Setting goals through my treatment was something I felt I needed to do, my fitness goal was to run the half marathon at the Gold Coast in 2017. I saw an exercise physiologist who has had specialist training to train cancer patients post-surgery and throughout chemo, she was amazing, keeping me strong and healthy, monitoring me extra closely on my harder days. Following our move to South Australia, my back gave me immense trouble and reminded me how managing fatigue post-treatment was very different to before diagnosis and forced me to be patient and begin building strength from the beginning once again. I made the decision to wait another 12 months to fulfil my goal. A half marathon in 2018 on the Gold Coast, my hometown, in the year both the event and I turned forty. I did it. I was more resilient than I could have imagined. Perspective changed, and growth was achieved.

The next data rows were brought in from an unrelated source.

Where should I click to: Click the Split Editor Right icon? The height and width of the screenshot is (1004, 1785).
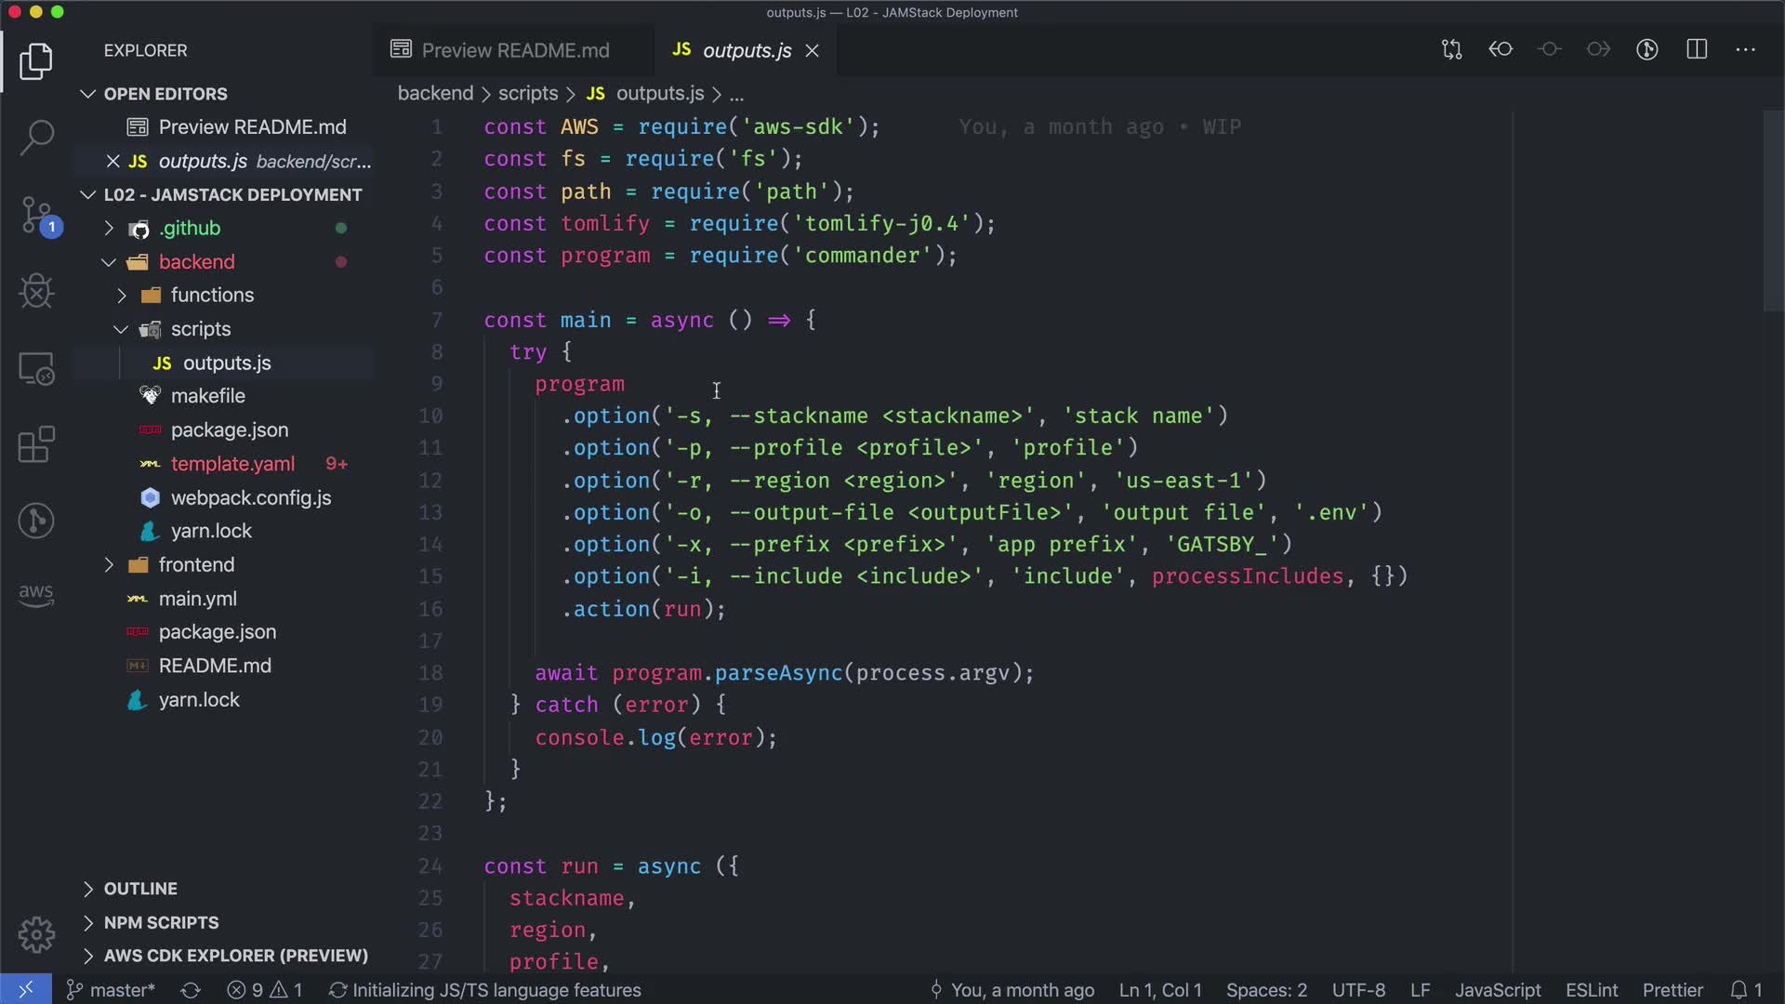[1697, 49]
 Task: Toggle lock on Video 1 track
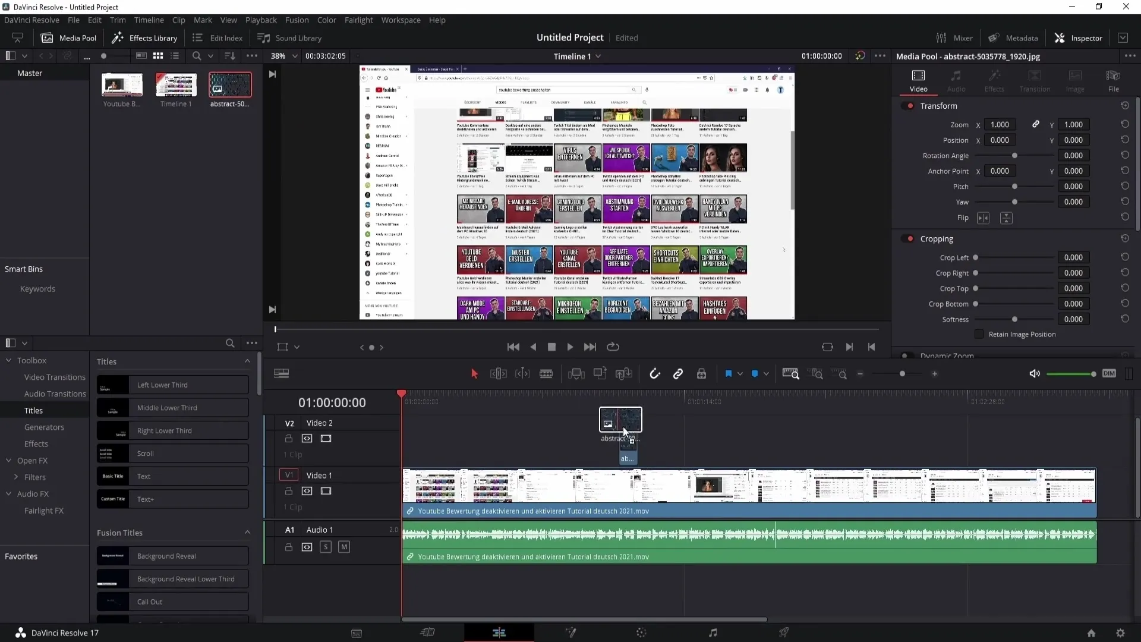(x=289, y=490)
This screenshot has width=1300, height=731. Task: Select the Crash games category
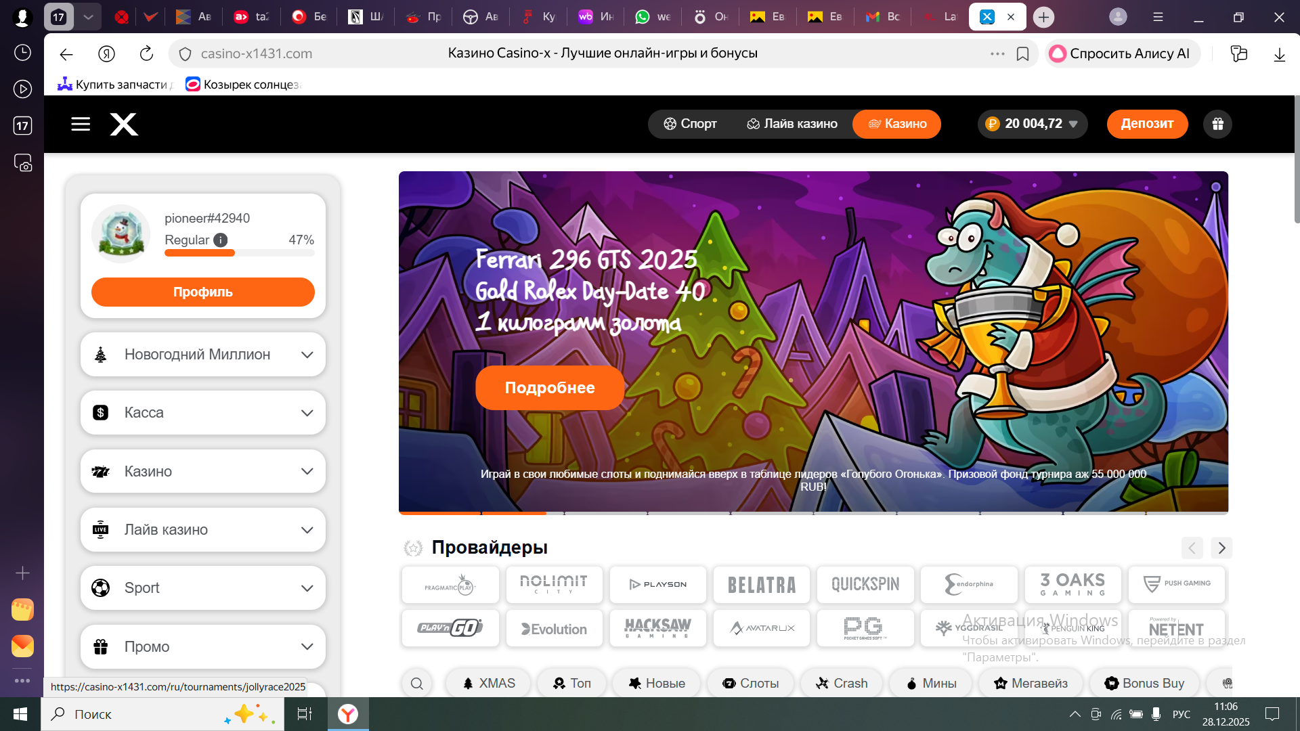click(x=842, y=684)
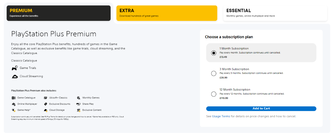The height and width of the screenshot is (140, 331).
Task: Select the 3 Month Subscription option
Action: point(261,73)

As I’ve mentioned, I’m quite practical and another goal following treatment was ‘to never sit in a chemo chair again’. To that end, with my BRCA 1 mutation, I have had prophylactic surgery and chosen not to have reconstructive surgery. I have chosen to remain flat. I save lots of money on bras and running is even more enjoyable. There’s always a silver lining, although you need to look hard when the sky is full of grey clouds.
My message was clear and remains clear. ‘Grab Your Boobs Please and pass the message’. I want anybody and everybody to be aware of their bodies and have any changes in or on their skin to be checked as soon as possible. Be your own advocate. Or contact me and we’ll make a plan together. I’m always happy to speak from my experience.
Join us for this year’s Mother’s Day Classic, set an example to make a difference, raise funds for the research that is life-changing and create some lasting memories with some special people.